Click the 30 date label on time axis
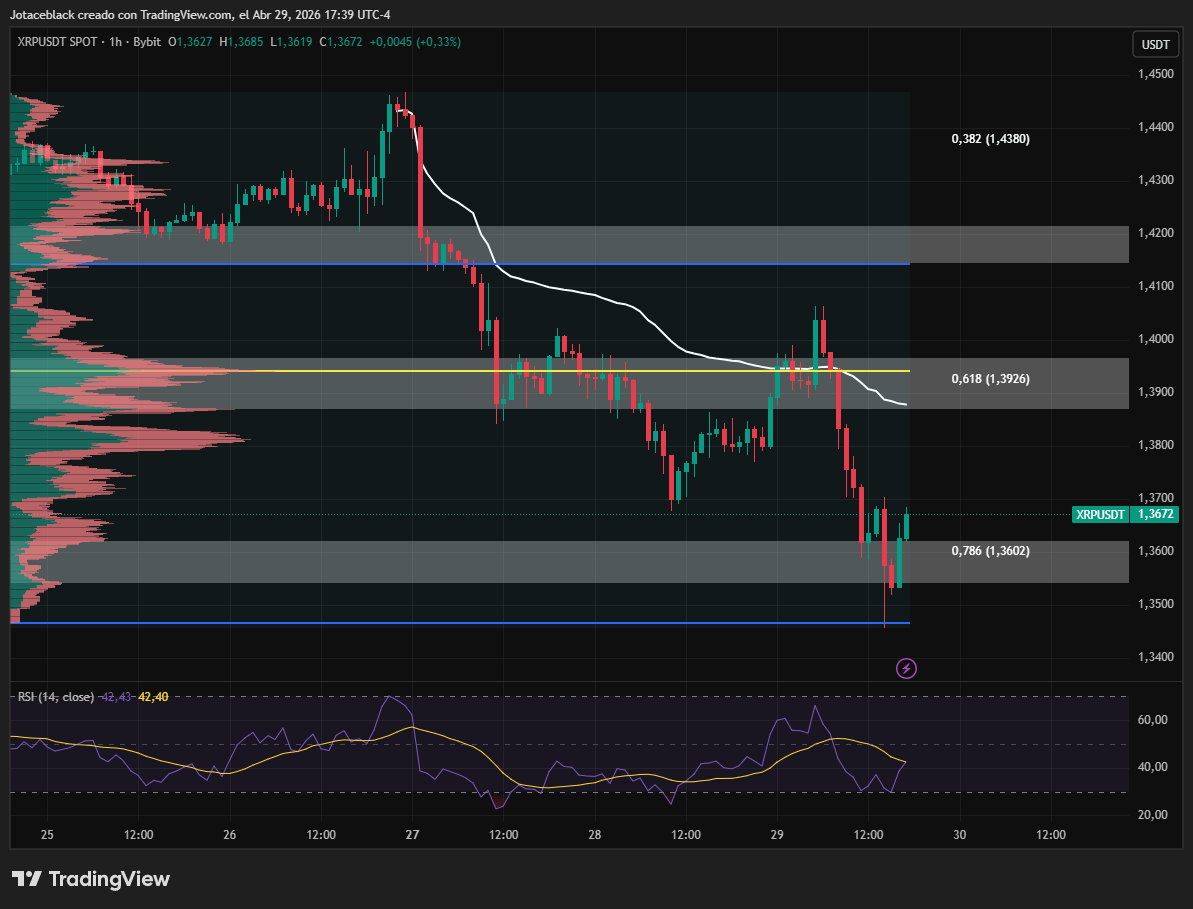This screenshot has width=1193, height=909. click(959, 834)
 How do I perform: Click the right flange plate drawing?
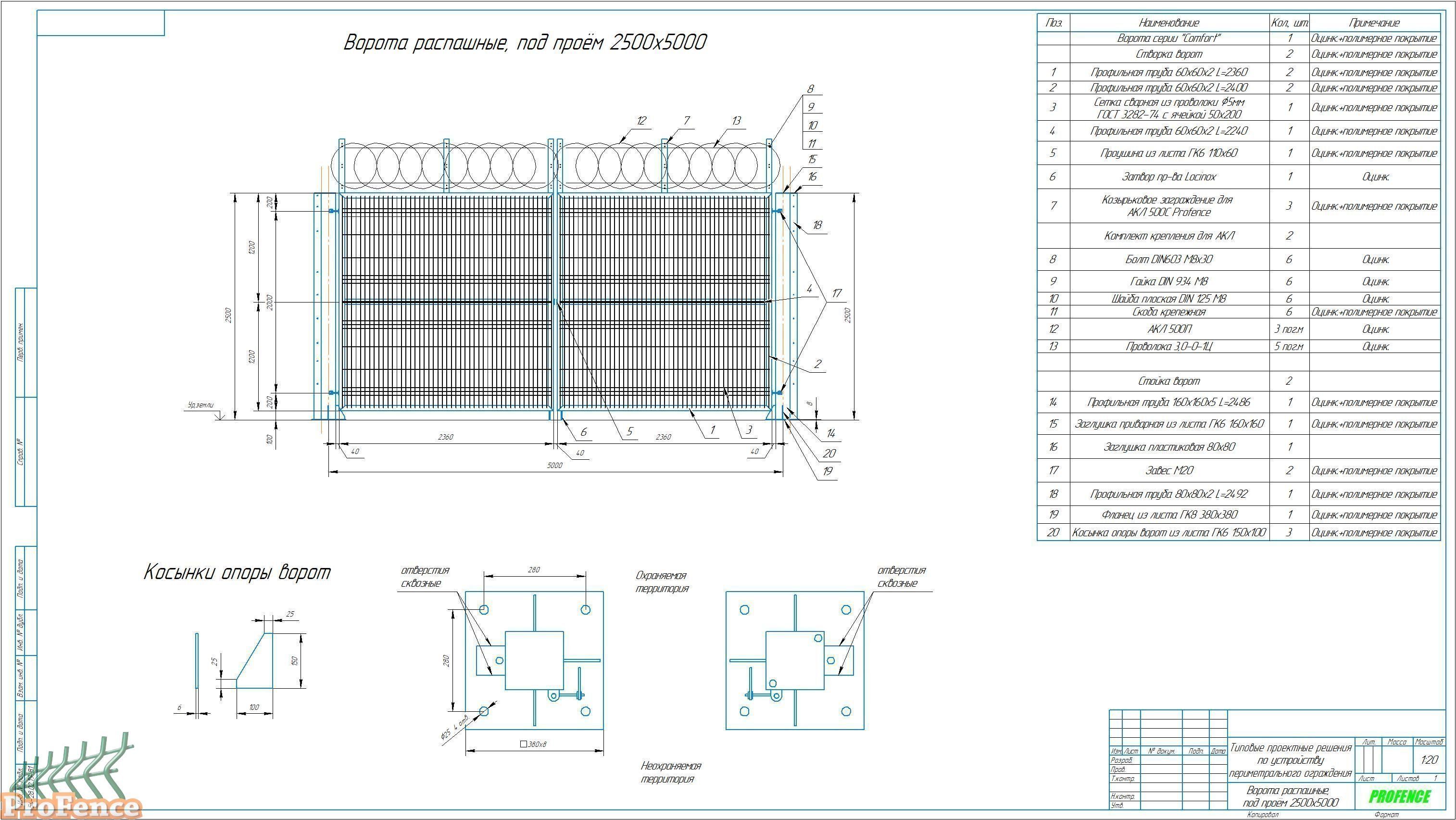(795, 660)
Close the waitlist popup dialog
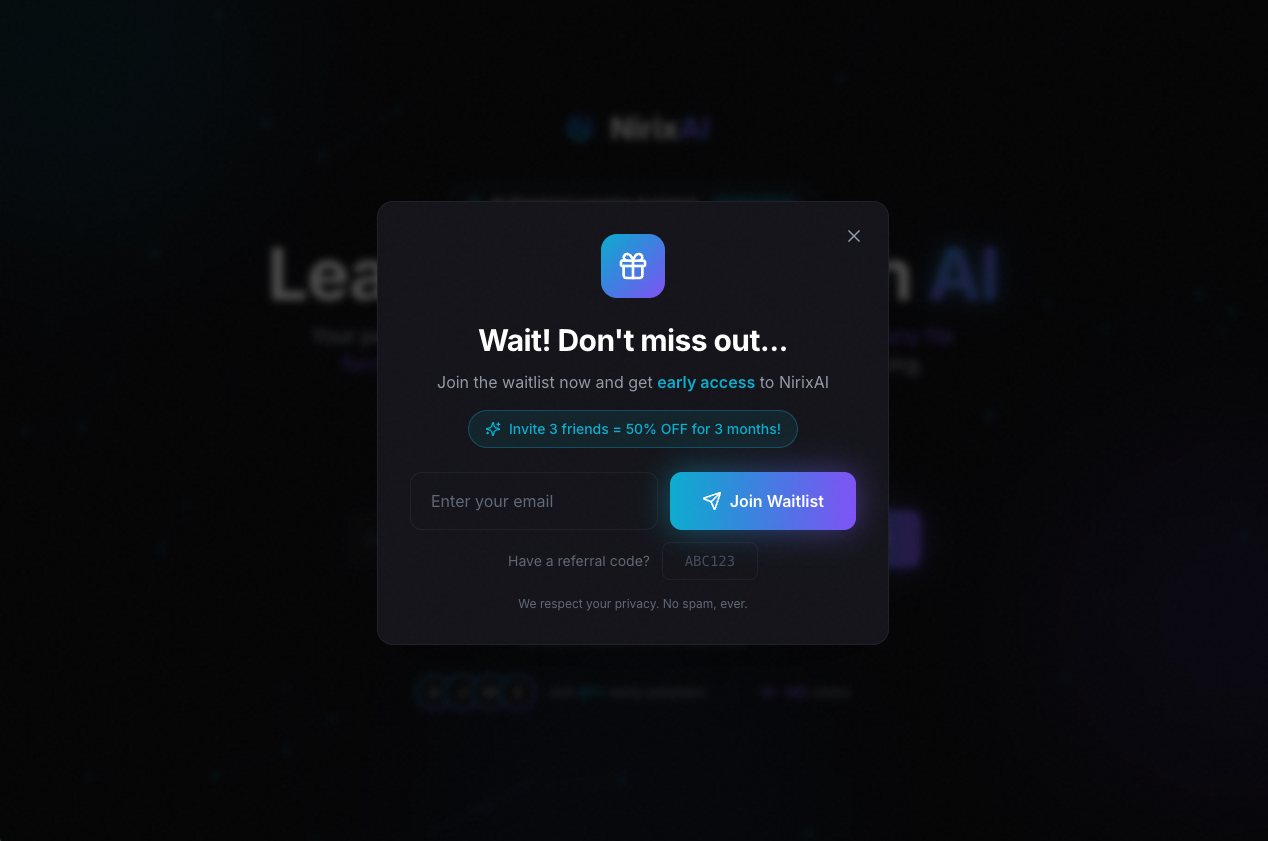This screenshot has height=841, width=1268. pos(854,236)
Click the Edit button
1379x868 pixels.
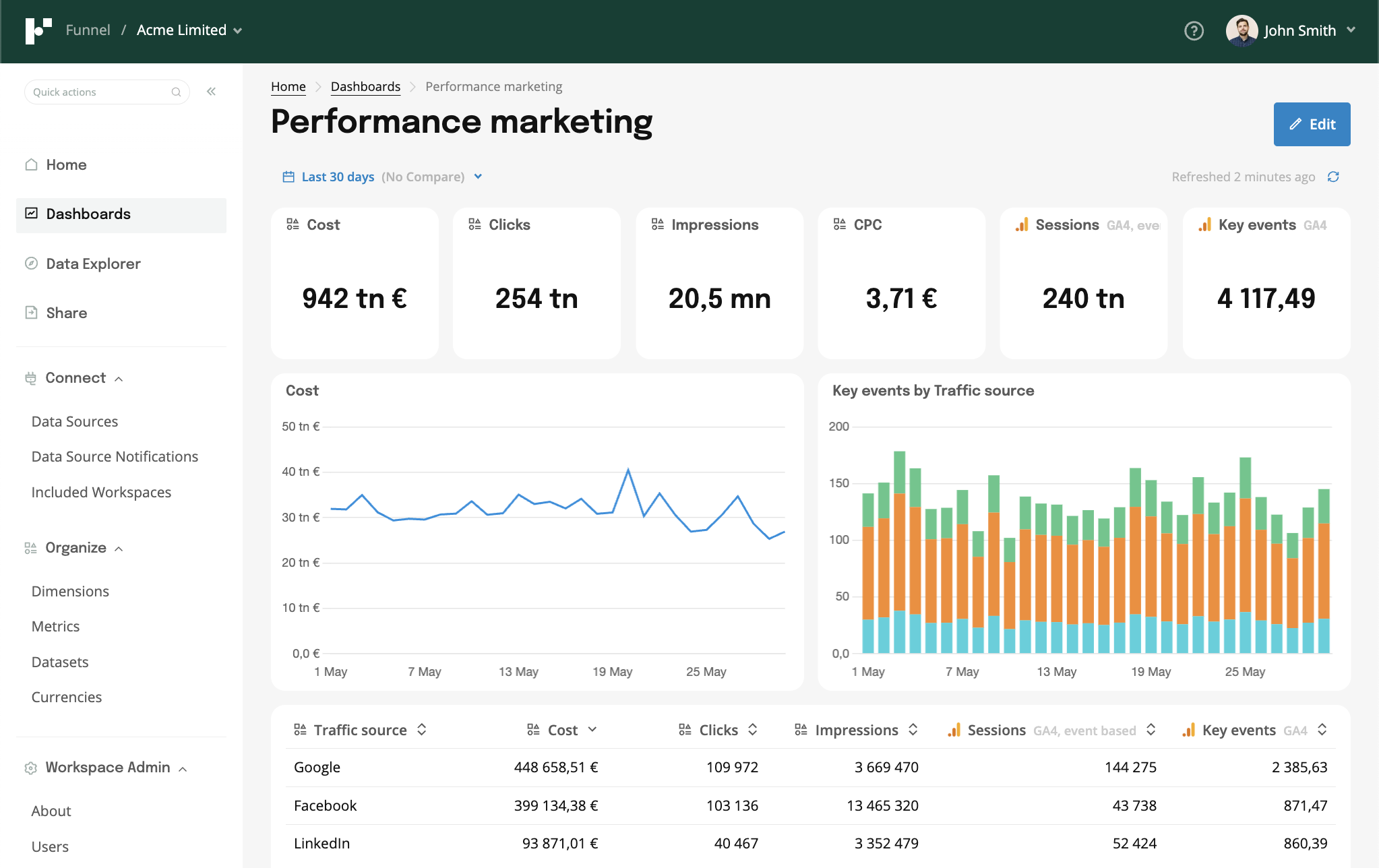(x=1311, y=124)
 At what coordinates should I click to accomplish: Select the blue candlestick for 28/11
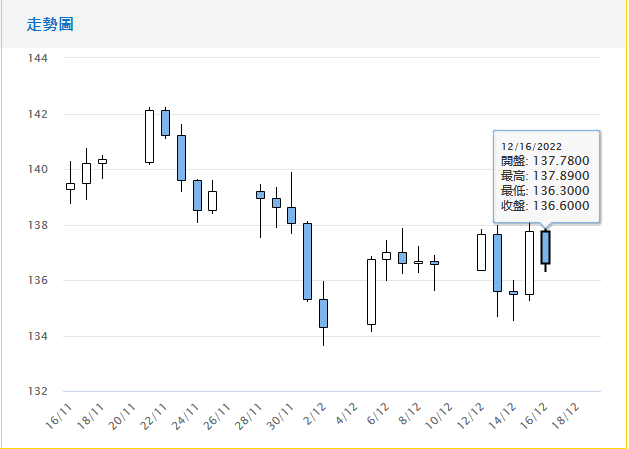260,195
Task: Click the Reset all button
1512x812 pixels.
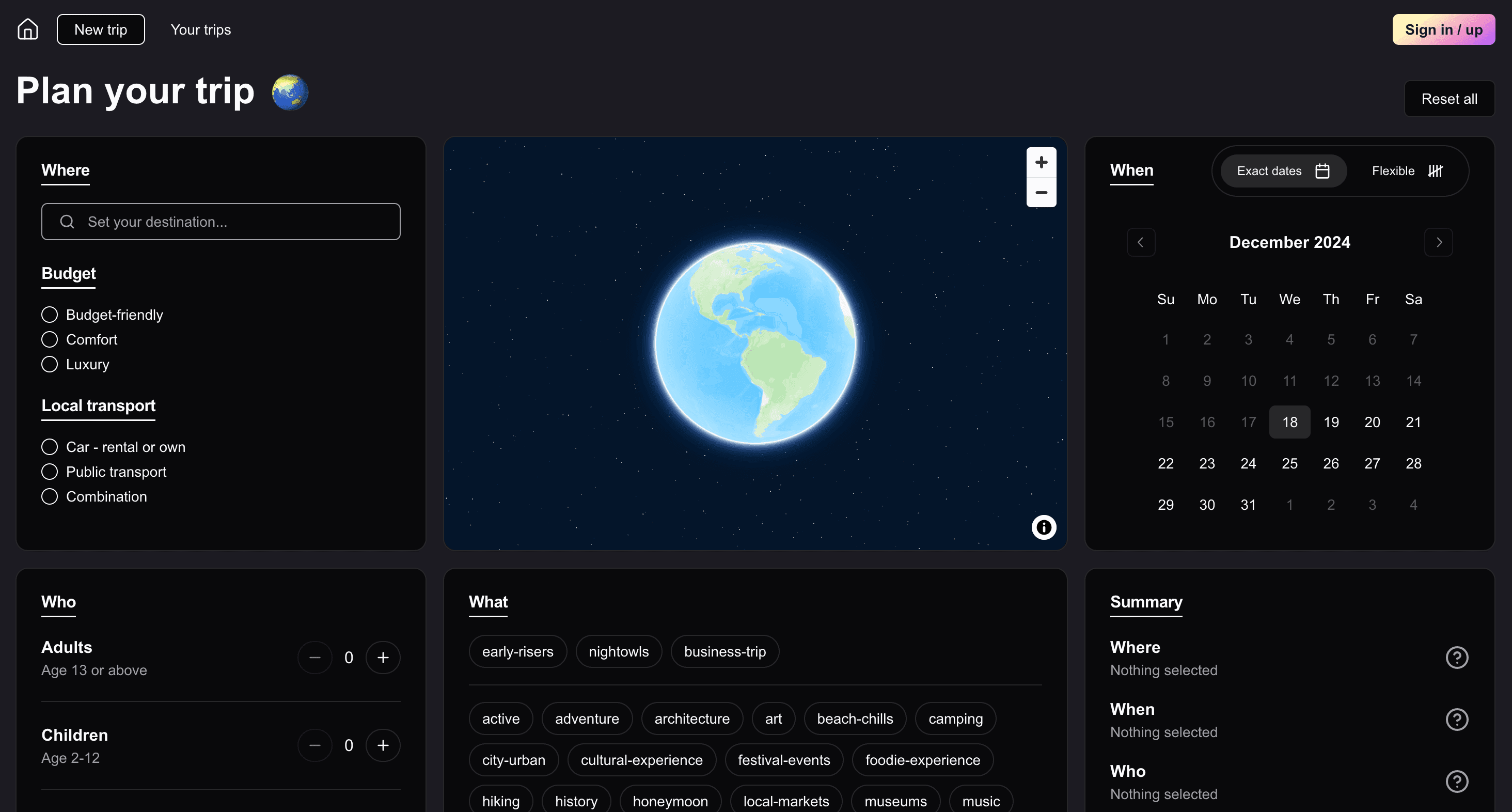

★ ★ ★ ★ ★ ★ ★

◆ Task:
Copy out word for word the stretch of the listing above from the line containing "Click the Edit button" through the end of the listing. Omit the pictures.

◆ Reply:
Click the Edit button
1379x868 pixels.
(x=1311, y=124)
 At what coordinates should I click to accomplish: Select the blue candlestick for 28/11
260,195
Task: Click the Reset all button
1512x812 pixels.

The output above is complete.